Reproduce the lines below, starting with the line that contains "Identify the location of Emter" and continuing through the last line, with both ends included.

[Stored data]
-- begin --

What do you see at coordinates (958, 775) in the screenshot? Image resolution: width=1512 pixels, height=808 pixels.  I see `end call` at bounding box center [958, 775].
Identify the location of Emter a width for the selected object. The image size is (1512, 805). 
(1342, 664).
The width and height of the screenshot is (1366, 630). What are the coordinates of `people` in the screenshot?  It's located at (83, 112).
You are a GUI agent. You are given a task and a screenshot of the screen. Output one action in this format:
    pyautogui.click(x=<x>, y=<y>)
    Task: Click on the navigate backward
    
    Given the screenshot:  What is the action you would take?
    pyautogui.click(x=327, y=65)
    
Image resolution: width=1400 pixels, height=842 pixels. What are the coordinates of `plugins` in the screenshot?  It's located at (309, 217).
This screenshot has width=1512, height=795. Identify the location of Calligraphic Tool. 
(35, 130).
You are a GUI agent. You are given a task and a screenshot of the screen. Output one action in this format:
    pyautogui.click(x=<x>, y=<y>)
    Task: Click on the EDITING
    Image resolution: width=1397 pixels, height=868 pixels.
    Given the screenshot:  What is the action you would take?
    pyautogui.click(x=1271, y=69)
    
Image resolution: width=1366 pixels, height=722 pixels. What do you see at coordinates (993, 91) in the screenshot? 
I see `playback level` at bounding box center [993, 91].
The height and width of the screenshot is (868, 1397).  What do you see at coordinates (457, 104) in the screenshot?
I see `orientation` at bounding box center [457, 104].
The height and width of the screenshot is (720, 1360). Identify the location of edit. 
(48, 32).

-- end --

Result:
Identify the location of Emter a width for the selected object. The image size is (1512, 805). 
(1342, 664).
The width and height of the screenshot is (1366, 630). What are the coordinates of `people` in the screenshot?  It's located at (83, 112).
You are a GUI agent. You are given a task and a screenshot of the screen. Output one action in this format:
    pyautogui.click(x=<x>, y=<y>)
    Task: Click on the navigate backward
    
    Given the screenshot:  What is the action you would take?
    pyautogui.click(x=327, y=65)
    
Image resolution: width=1400 pixels, height=842 pixels. What are the coordinates of `plugins` in the screenshot?  It's located at (309, 217).
This screenshot has width=1512, height=795. Identify the location of Calligraphic Tool. 
(35, 130).
You are a GUI agent. You are given a task and a screenshot of the screen. Output one action in this format:
    pyautogui.click(x=<x>, y=<y>)
    Task: Click on the EDITING
    Image resolution: width=1397 pixels, height=868 pixels.
    Given the screenshot:  What is the action you would take?
    pyautogui.click(x=1271, y=69)
    
Image resolution: width=1366 pixels, height=722 pixels. What do you see at coordinates (993, 91) in the screenshot? 
I see `playback level` at bounding box center [993, 91].
The height and width of the screenshot is (868, 1397).  What do you see at coordinates (457, 104) in the screenshot?
I see `orientation` at bounding box center [457, 104].
The height and width of the screenshot is (720, 1360). Identify the location of edit. 
(48, 32).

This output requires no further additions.